He of course, was all doom and gloom (not a sign of a person in recovery by any means)
For example, I asked how he was doing...and he replied with great sarcasm..."Great, I just loooove staying at my parents house." I said nothing. Then after about 10 minutes I asked... he if wouldn't mind helping Me put the X Mas Tree box in the attic[/I] , to which he replied "You're kidding Me, right?" and then I said "No, I could just use a hand if you wouldn't mind." and He said..."Well, considering I don't live here anymore, No...I won't help you." ................Nice, right?

( I need a vent here so I can shake it off..."If you wouldn't mind.")

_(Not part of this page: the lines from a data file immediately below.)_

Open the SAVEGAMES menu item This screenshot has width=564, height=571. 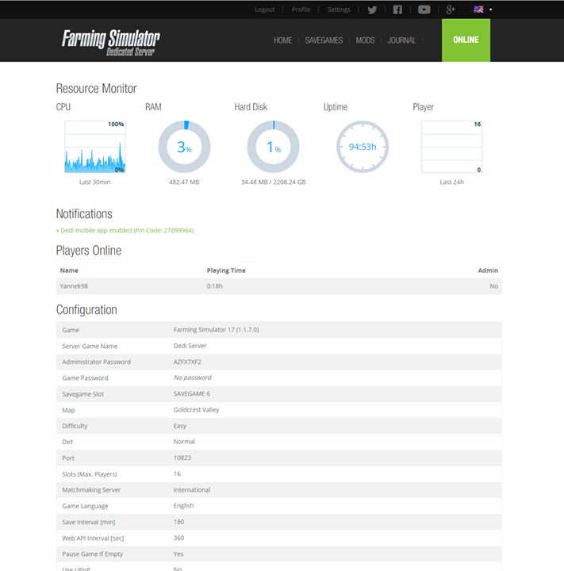(324, 40)
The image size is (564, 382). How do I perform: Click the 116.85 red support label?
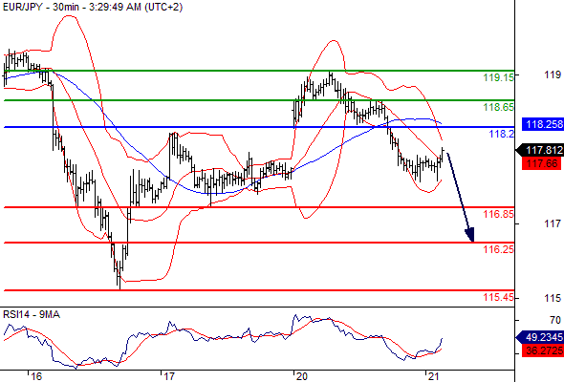(x=499, y=214)
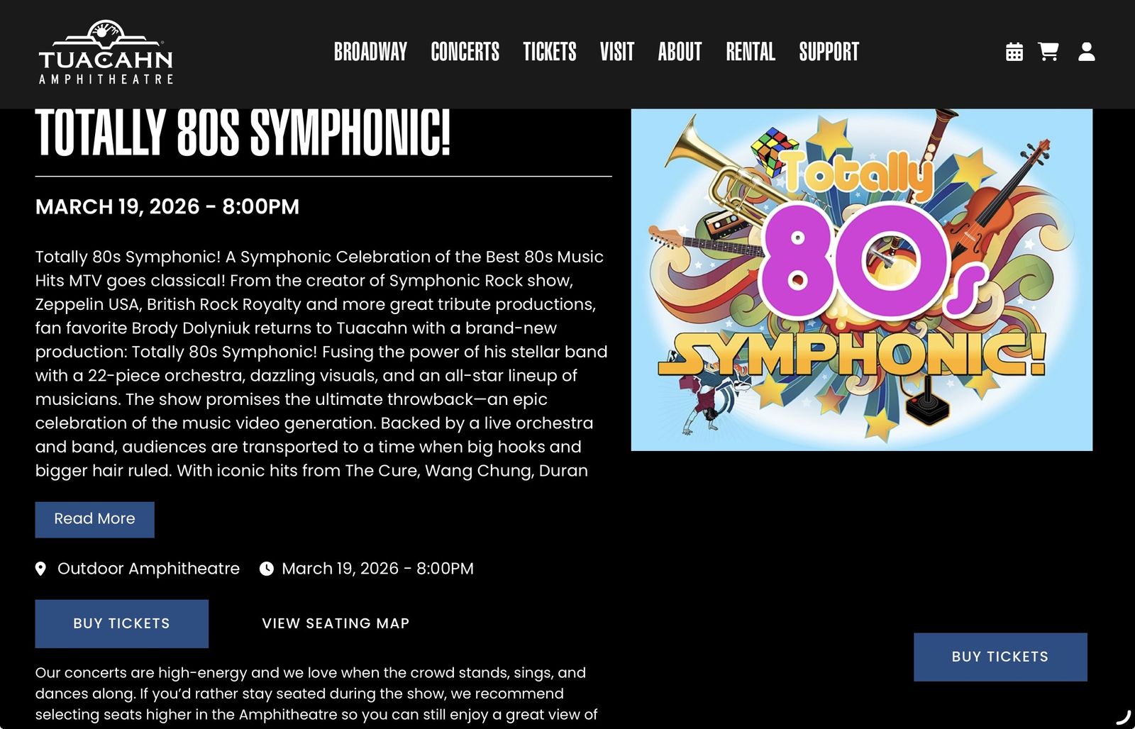
Task: Open the RENTAL navigation item
Action: [x=750, y=52]
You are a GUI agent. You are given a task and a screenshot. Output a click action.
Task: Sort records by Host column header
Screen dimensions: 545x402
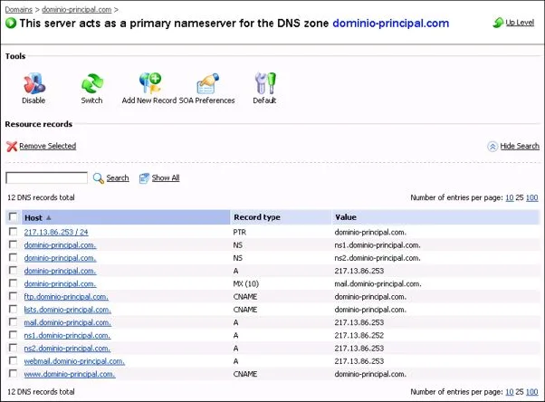click(33, 217)
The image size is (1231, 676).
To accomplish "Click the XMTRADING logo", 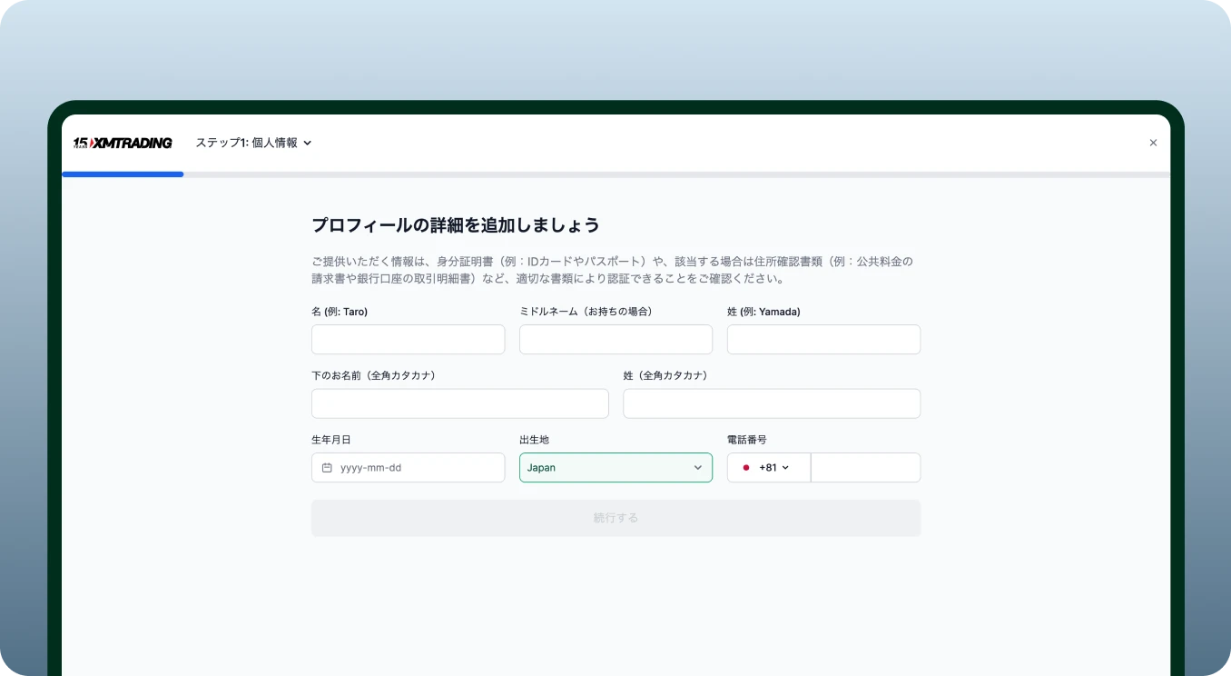I will tap(132, 143).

I wanted to make sure that I had the opportunity to tell him
(for my own peace of mind) that He has choices and he can choose to be here if He works the program and stays clean. Now, of course he's still playing Mr. Manipulation, and I don't blame Him....I've conditioned him to know that he always gets his way when he does this. Not this time. Not this time!!!! So, as I was saying.... I made sure to let Him know that I am not angry (anymore) that he relapsed, and that I do love and care about Him very very much....then He butted in to remind me that I "threw Him out" because he "slipped"........First of all, he didn't "slip" ....he relapsed! But, I digress-

I cleared that up (for myself) that I did not "throw Him out"...that We had established house rules before he came home from rehab, and I did not ask him to leave because he relapsed...I asked him to leave because he:

1. Made a commitment to pay me back. And he started blowing money before he did so.

2. Lied to me on numerous occasions. I will no longer tolerate his lying.

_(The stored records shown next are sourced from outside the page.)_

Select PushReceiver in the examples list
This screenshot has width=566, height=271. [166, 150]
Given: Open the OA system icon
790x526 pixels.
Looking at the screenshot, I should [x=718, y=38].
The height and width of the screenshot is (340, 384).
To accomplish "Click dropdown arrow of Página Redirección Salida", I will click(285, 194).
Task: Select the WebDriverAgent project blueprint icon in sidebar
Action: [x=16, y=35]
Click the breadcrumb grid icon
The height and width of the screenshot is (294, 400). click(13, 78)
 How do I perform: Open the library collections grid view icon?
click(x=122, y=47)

3. Was in our (my) home high on pills.

4. Wasn't going to meetings every day when He returned from overseas.

These were all boundaries established by me before he came home from rehab. He agreed to these. So, I did not choose to ask him to leave, he chose the minute he started trampling all over the "house" rules. Period.

He hemmed and hawed on the computer for almost an hour. Finally, I asked if he could wrap it up by 5PM.

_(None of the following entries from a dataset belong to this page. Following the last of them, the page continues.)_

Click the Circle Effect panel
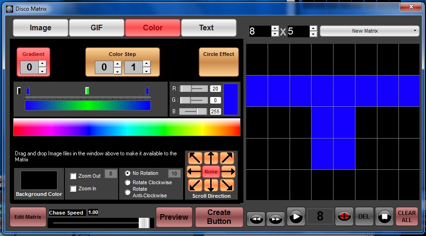Screen dimensions: 426x236 218,62
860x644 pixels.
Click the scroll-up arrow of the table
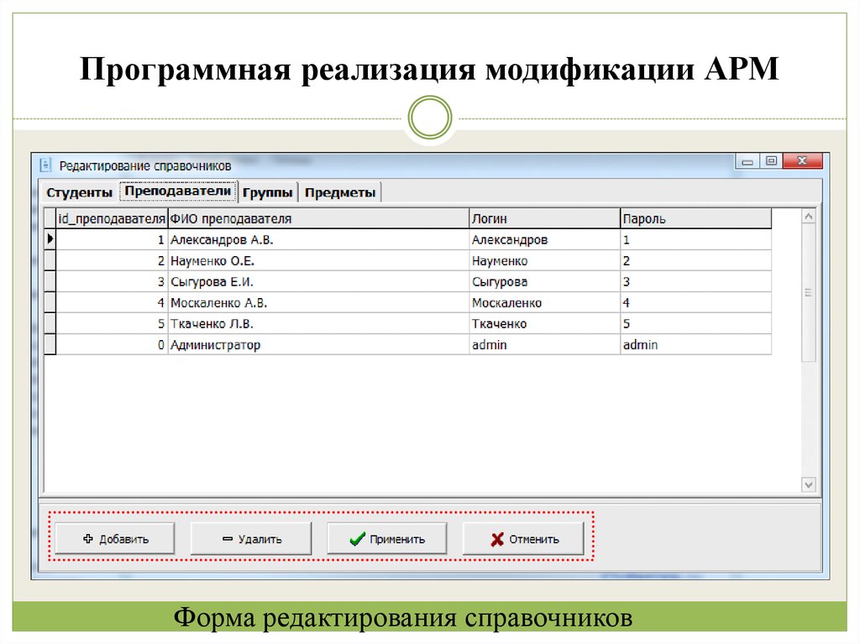point(808,217)
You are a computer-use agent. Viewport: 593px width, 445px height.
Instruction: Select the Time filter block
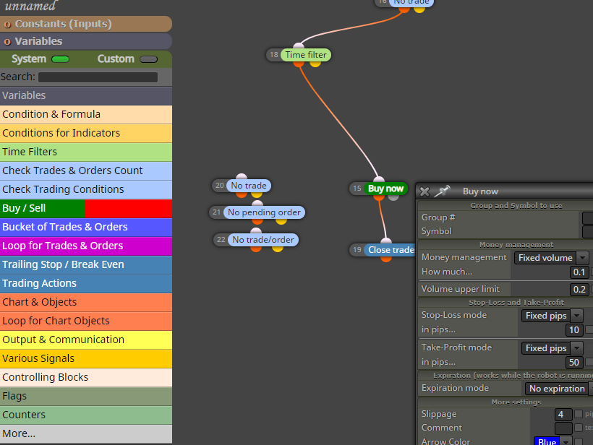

He said "I live here too and I need to get some things...." and then he asked how long I am off from work (I'm off til the end of this week) ...and I told him he can't stay here. He has choices, and so do I. And right now I am choosing to take care of myself because it's all I can do.

Now, through all of this I was okay. Seeing him high and the "deny, deny, deny" really made it much easier to stand my ground...and he knew it!

So what does the addict do, in one last attempt to serve a fatal blow to the one who's not caving in....

As he was walking out the door I told him that I love him and I know he can do this....(encouragement)....he says-

"I guess it's clear that we're broken up, so start thinking about what we need to divvy up." BOOOOOOOOOOOOOOOM!!!!!!!!!!!!!!!!!!!!

The shot heard round the world! Oh, it was his last desperate attempt to manipulate Me.
But four words apply here:
I did not waiver.


urrrrrrrrrrrrrrrgh!!!!!!! I'm just so flippin' irritated that a grown person would behave like that! I know, he's an addict...yadda, yadda, yadda......... and I can't expect a person who is not sober to even remotely have a grounded healthy conversation with Me. But it's still irritating! I am human, after all.

I have heard this breaking up thing last time he stood his ground and "proclaimed sobriety"...that was a few weeks before he checked himself into rehab. Good thing is, I saved all the e mails from him from the last time to remind myself the tactics that were used on me. It helped me remember.

((( sigh ))) Thanks, I needed to get that out.

Clearly, he's not ready. It's just so damn sad.
But, "yay" for Me...I guess I am!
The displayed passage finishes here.